Return the entries verbatim and drop every picture.

(Stored items from a collection)
= Beginning of Section =

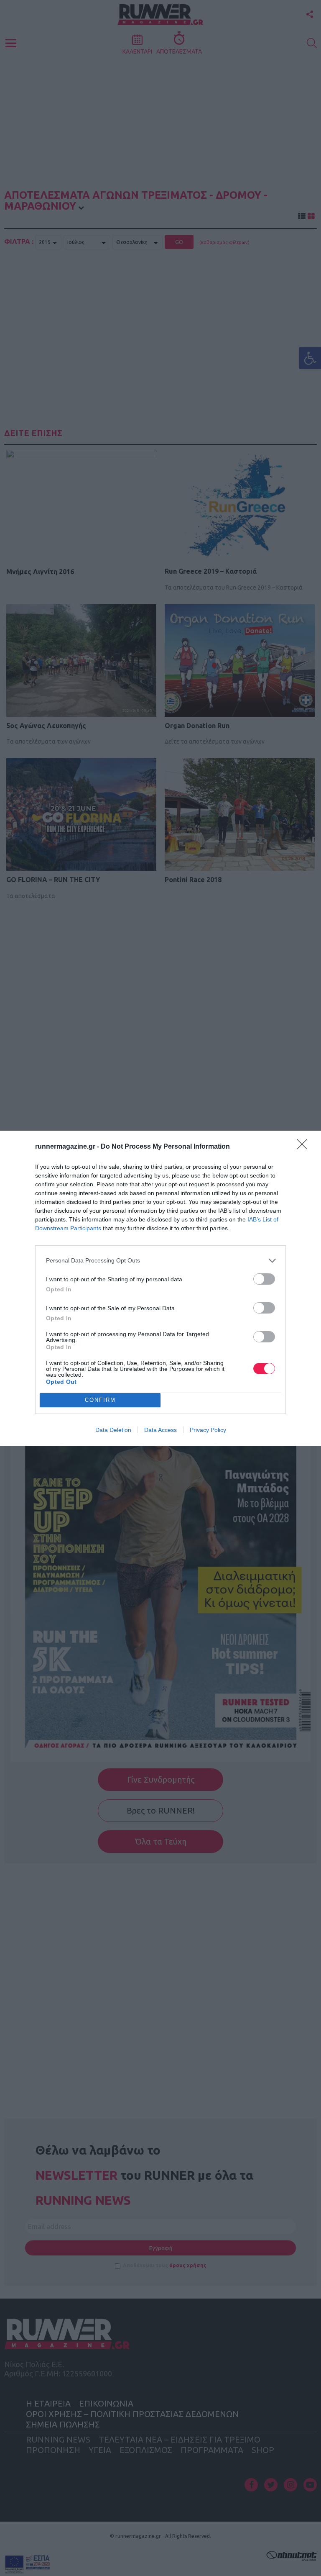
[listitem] (160, 1260)
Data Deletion (113, 1430)
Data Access (160, 1430)
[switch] (264, 1279)
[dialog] (160, 1288)
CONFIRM (100, 1400)
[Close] (305, 1147)
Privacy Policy (208, 1430)
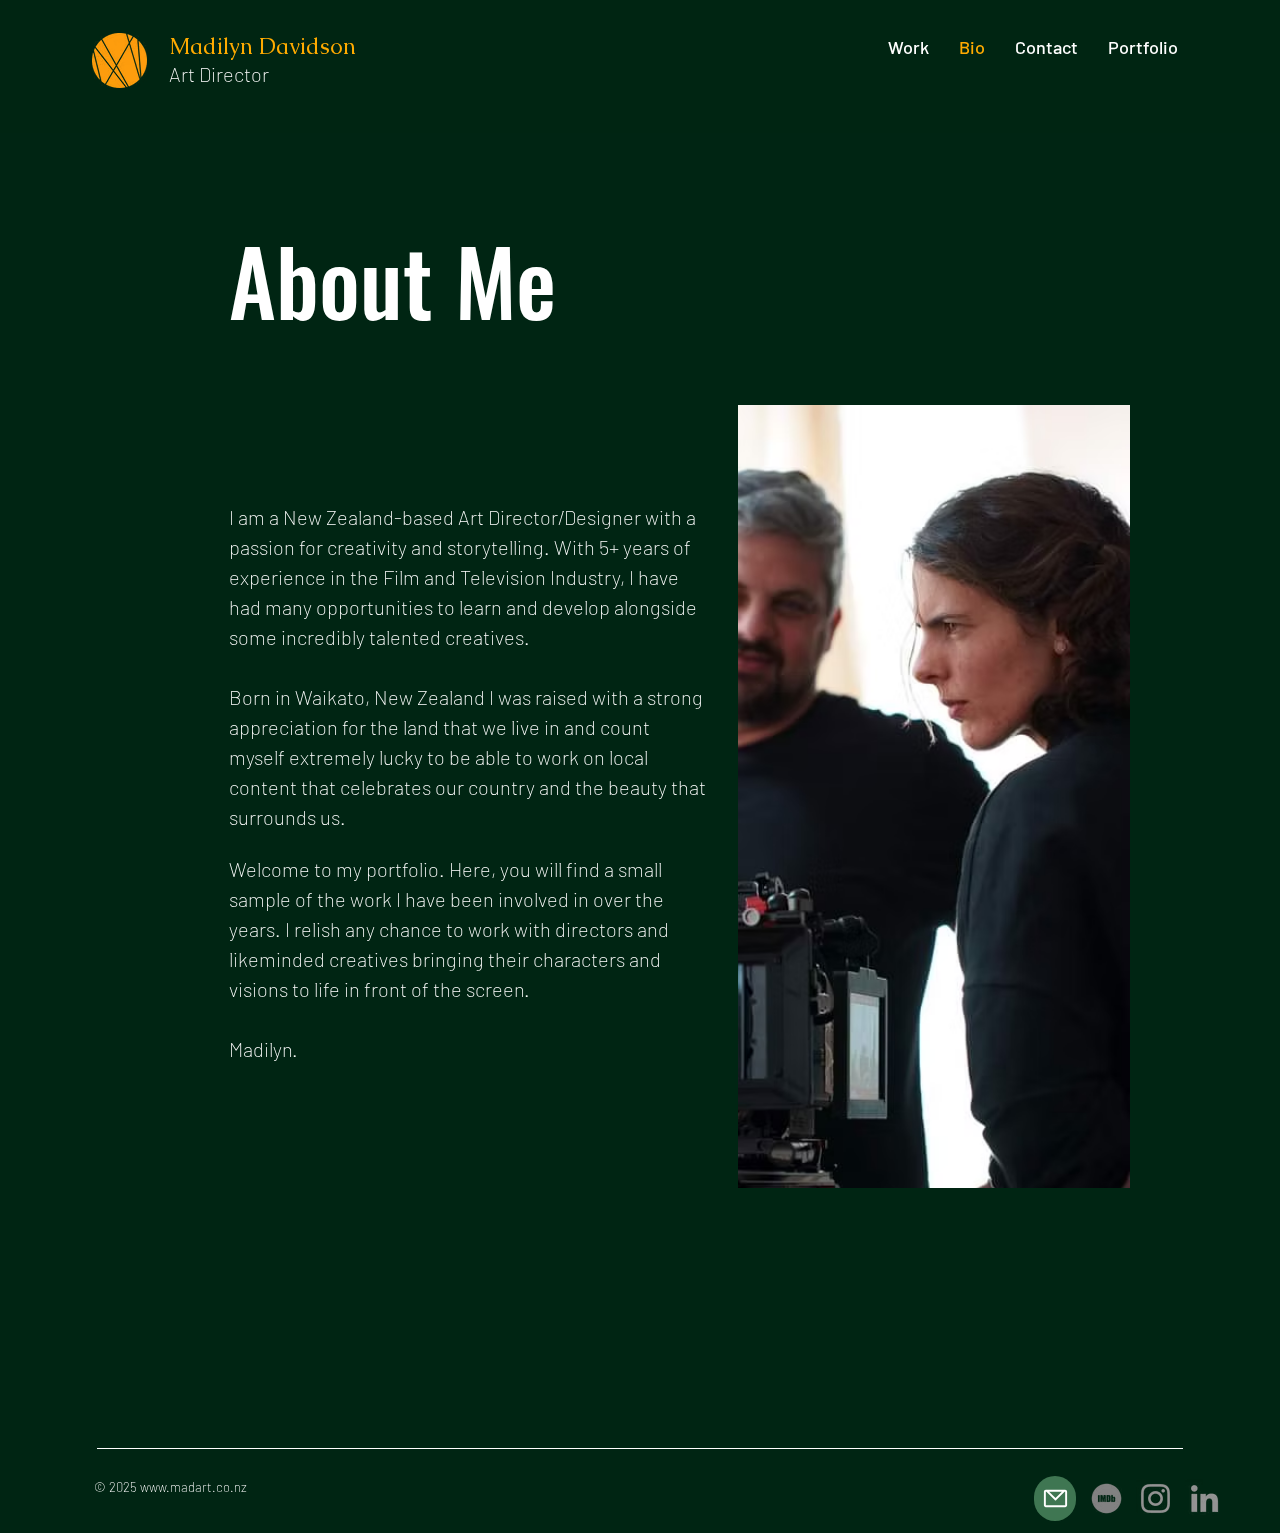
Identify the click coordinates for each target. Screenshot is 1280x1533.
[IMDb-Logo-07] (1106, 1498)
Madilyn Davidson (265, 46)
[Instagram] (1155, 1498)
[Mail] (1055, 1498)
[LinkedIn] (1204, 1498)
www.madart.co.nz (193, 1487)
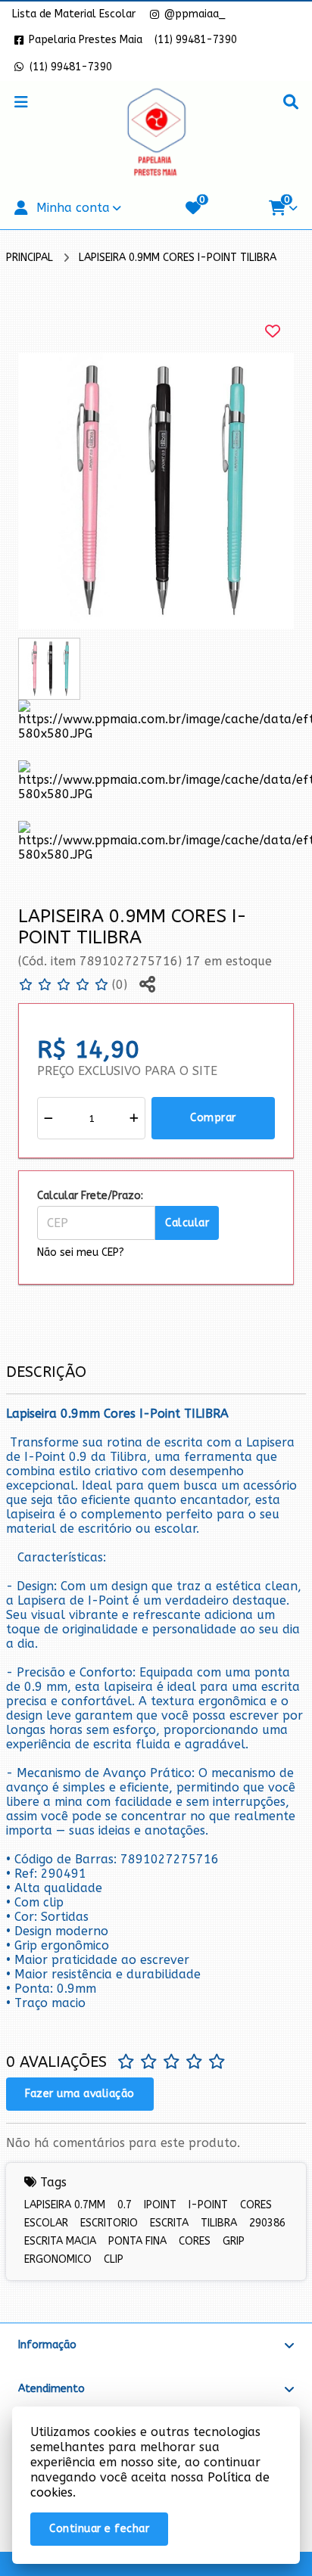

= End of Section =

> [Response below]
[listitem] (160, 1260)
Data Deletion (113, 1430)
Data Access (160, 1430)
[switch] (264, 1279)
[dialog] (160, 1288)
CONFIRM (100, 1400)
[Close] (305, 1147)
Privacy Policy (208, 1430)
Identify the click coordinates for each target. Screenshot is 1280x1533.
[IMDb-Logo-07] (1106, 1498)
Madilyn Davidson (265, 46)
[Instagram] (1155, 1498)
[Mail] (1055, 1498)
[LinkedIn] (1204, 1498)
www.madart.co.nz (193, 1487)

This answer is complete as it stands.